# Irma!



## NOLA Standards (Apr 11, 2010)

And finally! She's out and she's winning!

Irma Lee is my pick girl out of the Carter x Ruby litter. She's a doll. I'll post her show win photos when they come in. For now I have candids. (finally learned to take photos with the phone :afraid

Am so very proud of my Carter x Ruby offspring. They truly have the best of their red momma and the best of their amazing sire.


----------



## ArreauStandardPoodle (Sep 1, 2009)

What a pretty girl! Really lovely!
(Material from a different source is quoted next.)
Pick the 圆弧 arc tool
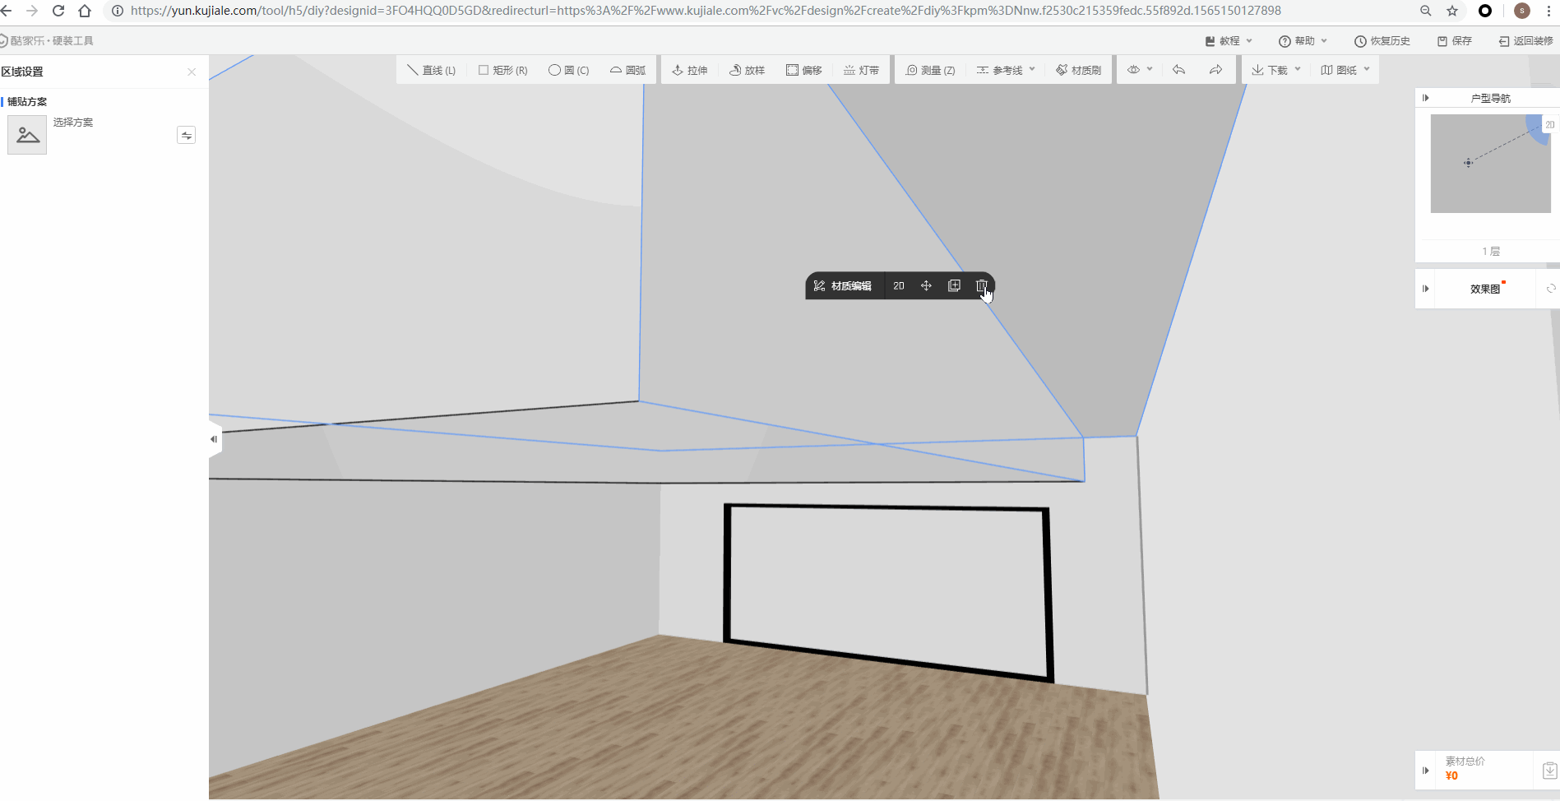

Congrats on the wins.


----------



## outwest (May 1, 2011)

Oh, she's beautiful! Congratulations! I love her with her silk pillow. Is that girl spoiled?


----------



## Keithsomething (Oct 31, 2009)

Congratulations Tabatha!! I bet you're just elated that this is happening!!! So well deserved ^_^


----------



## SarainPA (Nov 18, 2011)

She look lovely! And the pillow gives the whole "I am a Diva" look! Love it!


----------



## Poodlesrule 1 (Jan 16, 2011)

What a pretty girl!! Congrats!!!


----------



## MamaTiff (Sep 23, 2011)

She's gorgeous. Congrats!


----------